TASK:
In the listing below, locate the line with "Where should I" and the line with "This screenshot has height=393, width=469.", then output both and everything between them exactly, minus any pictures.
BEGIN INPUT MATERIAL
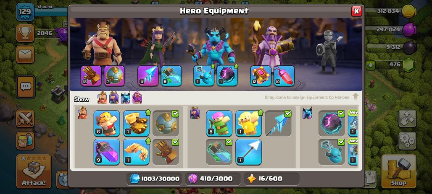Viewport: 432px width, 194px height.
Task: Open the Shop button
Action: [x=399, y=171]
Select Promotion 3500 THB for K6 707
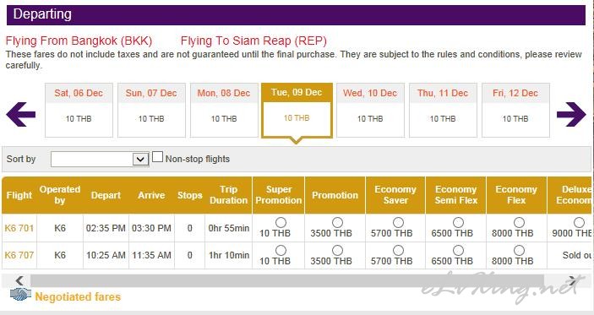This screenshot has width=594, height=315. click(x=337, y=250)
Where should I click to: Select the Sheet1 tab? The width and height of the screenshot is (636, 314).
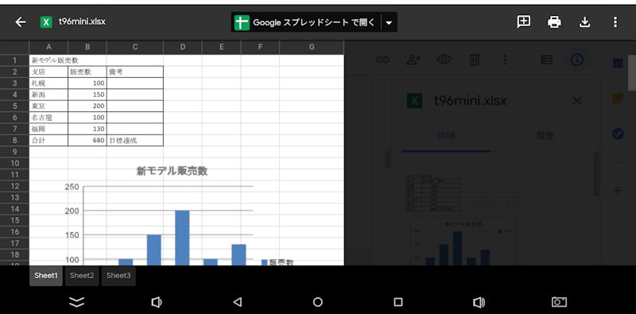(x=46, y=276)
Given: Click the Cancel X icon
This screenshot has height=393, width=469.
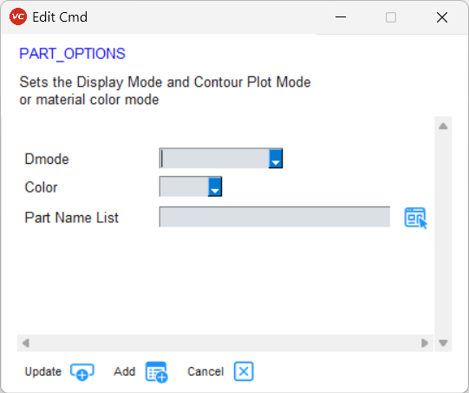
END INPUT MATERIAL
BEGIN INPUT MATERIAL
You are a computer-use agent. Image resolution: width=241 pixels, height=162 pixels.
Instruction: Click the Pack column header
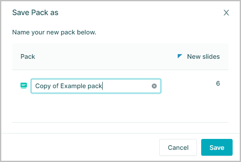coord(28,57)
END INPUT MATERIAL
EXERCISE OUTPUT:
Where should I click to: Select the Sheet1 tab? The width and height of the screenshot is (636, 314).
(x=46, y=276)
Given: Click the Cancel X icon
This screenshot has height=393, width=469.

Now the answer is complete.